Excerpt to read:
- Opening Delimiter -
Thinking this was the work of vandals, we contacted the crematorium office only to be told the council had taken the action, as the stone had been deemed unsafe and the measure would rectify the problem once and for all. We brought a replacement marble flowerpot and thought that was an end to it.
However, a few weeks ago we were once again served a notice and we discovered on visiting the grave, that the stone had been tied to a wooden stake erected behind it. The stone still has no movement! We were extremely angry as the stone has already been damaged once, and we again contacted the crematorium office and were told the problem was with the cement holding the stone in place.
Why is this happening? The stone was only put back after the death of my father-in-law in 1992, so it is not very old compared with other memorials which seem to be okay. Is sub-standard mortar being used?
It's been said that these health and safety rules are to protect people who lean on the stones (well, don't lean on them), or to protect children who climb on them (perhaps they should be taught respect).
It seems you can't even die now to escape the credit crunch as this government is hell bent on making money at all costs, even at the expense of the Dear Departed!
I WOULD like to say how a Christmas shopping trip to Great Yarmouth was spoilt by the large amount of money we had to pay for car park charges in the multi-storey car park. Five hours was £6.50 which is far too much. They have opened new shops in the shopping mall; New Look, Debenhams and soon a Pound Shop and new coffee shop, which is all very nice but the killer is the car park fees.
I, for one, will do my next lot of Christmas shopping in Norwich by going to the park and ride which is only £3.60 for all day - much cheaper and better shops and more choice. Sorry, but I think the town centre car park is a big mistake and it won't be long before other people feel they are being ripped off. Come on Yarmouth do something or lose your trade in the town centre.
Mrs P HEWITT
CHRISTMAS as a time of giving is fast approaching us all. Giving comes in so many ways and is especially valued when it is to those in need. We are a local family who on two occasions have benefited from the generous support of the Lions Club.
The medical equipment we needed was beyond our means and when no one else could help it was the Lions that stepped in. They rightly receive publicity when donating to public charities, but their unsung support for local families also deserves to be known.
We are sure so many of your readers will hear and see the Lions Club Santa sleigh out and about in the weeks leading up to Christmas. What other sight and sound tells us that Christmas is coming? Their very presence brings so much joy and excitement especially to the children amongst us!
Please, please give them your support so in turn they can quietly go on supporting those in need in the local community. With many thanks from a very grateful local family.
WHILST visiting the town on Wednesday, it was disappointing to see that Great Yarmouth's brand new “state of the art” Debenhams, has already resorted to cheap publicity by decorating the market square with advertising placards - even the yet-to-be unveiled Christmas tree didn't escape. Don't they have enough publicity on billboards around the town? Of course, Great Yarmouth's original Debenhams (formerly Arnolds) was in a more prominent position!
Mrs J GRINT
WITH reference to the article in last week's Mercury it was pleasing to see the Conservative councillor Barry Stone admit his party was wrong in opposing the new walk in health centres announced earlier this year by the Secretary of State for Health.
Cllr Stone's comments that “the fact it is going to be a walk in clinic should make it a lot easier for people to use when they need it,” and that the centre being on the site of the old Greyfriars Clinic was “a good move” is far different to the campaign waged by the British Medical Association and the Conservatives when the announcement was made, when they opposed with vigour the concept of the new walk in clinics.
- Closing Delimiter -
Data shown:
- Opening Delimiter -
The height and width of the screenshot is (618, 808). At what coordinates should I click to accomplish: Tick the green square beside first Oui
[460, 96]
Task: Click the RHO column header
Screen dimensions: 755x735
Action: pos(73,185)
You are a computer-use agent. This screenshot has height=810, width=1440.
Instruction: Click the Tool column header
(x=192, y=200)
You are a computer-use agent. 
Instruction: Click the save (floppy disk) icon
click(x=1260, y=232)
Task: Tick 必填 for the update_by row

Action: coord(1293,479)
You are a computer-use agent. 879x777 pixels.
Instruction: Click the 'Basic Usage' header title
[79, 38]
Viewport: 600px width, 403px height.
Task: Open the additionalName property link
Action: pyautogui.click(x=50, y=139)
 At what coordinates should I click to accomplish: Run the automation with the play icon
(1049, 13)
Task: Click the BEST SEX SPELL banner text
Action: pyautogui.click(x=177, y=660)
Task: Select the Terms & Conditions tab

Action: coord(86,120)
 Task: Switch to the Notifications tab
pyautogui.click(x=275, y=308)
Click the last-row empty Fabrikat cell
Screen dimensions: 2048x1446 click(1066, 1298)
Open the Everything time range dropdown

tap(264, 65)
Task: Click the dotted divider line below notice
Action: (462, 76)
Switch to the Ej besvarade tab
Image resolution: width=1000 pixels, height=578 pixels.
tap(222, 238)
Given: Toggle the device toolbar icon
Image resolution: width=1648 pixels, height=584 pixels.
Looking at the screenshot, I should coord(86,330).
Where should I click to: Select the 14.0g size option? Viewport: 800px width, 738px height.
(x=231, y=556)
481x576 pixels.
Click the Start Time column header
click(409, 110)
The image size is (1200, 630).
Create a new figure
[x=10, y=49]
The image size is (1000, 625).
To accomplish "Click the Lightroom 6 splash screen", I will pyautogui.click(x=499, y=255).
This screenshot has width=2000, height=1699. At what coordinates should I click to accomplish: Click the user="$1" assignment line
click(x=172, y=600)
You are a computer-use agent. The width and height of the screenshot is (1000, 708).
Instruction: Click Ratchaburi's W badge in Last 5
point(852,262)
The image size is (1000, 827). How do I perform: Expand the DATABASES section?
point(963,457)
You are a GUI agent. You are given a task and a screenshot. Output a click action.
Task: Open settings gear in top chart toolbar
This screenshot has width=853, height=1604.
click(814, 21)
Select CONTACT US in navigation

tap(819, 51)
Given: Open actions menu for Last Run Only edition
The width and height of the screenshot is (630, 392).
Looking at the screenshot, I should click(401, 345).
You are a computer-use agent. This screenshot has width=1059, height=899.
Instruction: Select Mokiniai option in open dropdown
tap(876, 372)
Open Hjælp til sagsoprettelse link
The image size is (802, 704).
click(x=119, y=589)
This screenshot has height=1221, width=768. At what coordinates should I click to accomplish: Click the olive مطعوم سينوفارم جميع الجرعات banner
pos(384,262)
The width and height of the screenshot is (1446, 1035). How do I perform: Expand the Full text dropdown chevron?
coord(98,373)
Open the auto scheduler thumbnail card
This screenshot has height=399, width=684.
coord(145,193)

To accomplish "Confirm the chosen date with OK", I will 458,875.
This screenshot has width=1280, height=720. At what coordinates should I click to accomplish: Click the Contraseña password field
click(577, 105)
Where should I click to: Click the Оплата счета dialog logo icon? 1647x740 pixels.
- Closing Delimiter -
Exercise A:
In the letters to the editor, how much did five hours in the Great Yarmouth multi-storey car park cost?
Exercise B:
Resume the letters to the editor from the point where they stop.

Your response A:
Five hours cost £6.50.

Your response B:
TONY WRIGHT MP
WHILE I find David Bullock's argument in last week's Mercury concerning the removal of the pews at St Andrew's Church perhaps a little bizarre, I do find their removal equally so, plastic chairs aside! Is this really just a move for so called “modernisation” for modernisation sake?
The final decision I presume, has been made purely by the vicar and the parochial church council, prematurely thinking it not necessary to inform the congregation or Gorleston parishioners at large, although this is to who the church belongs.
The church itself is held in trust by the incumbent on behalf of the inhabitants of St Andrew's parish, therefore it is a divisive and arrogant move on the part of a very small minority to make such a major decision without reference to the parish at large who have never been involved in the decision or appear to want it.
Where does this kind of divisive decision begin and finish - who knows what could be next? Surely some form of consultation or referendum is needed for such a major change to the fabric of our church, now before the damage is done, before it is too late.
WE heard about the problems a householder had with snowballing youths over the past weekend. The comments made mirror the aggravation and torment we also suffered.
Several calls were made to Norfolk Police. Their answer on each occasion was either that they had no resources available, or that as no damage appeared to have been done, they were not going to respond to our call. We can accept that police resources are finite but when a householder has, as in our case, made several calls there ought to be a visible and early response.
For several hours on Sunday we were virtual prisoners in our own house. Is it not time that police priorities were reassessed to take account of the public's need? The police are, supposedly, there to protect and support the public when in need. We saw little of that and can presumably look forward to more police lethargy in the coming winter months.
Name and Address withheld
IT is with regret I feel I have to write such a letter regarding the local hobby fishermen that swarm to Gorleston beach on a regular basis, but something needs to be said about their unbearable dominance over what is supposed to be a public amenity.
During the summer/tourist months dog owners, like myself, are restricted to certain areas of the sands, due to health and safety reasons. Why then can there not be a fishing-only zone situated beyond the promenade heading towards Hopton for the same reasons?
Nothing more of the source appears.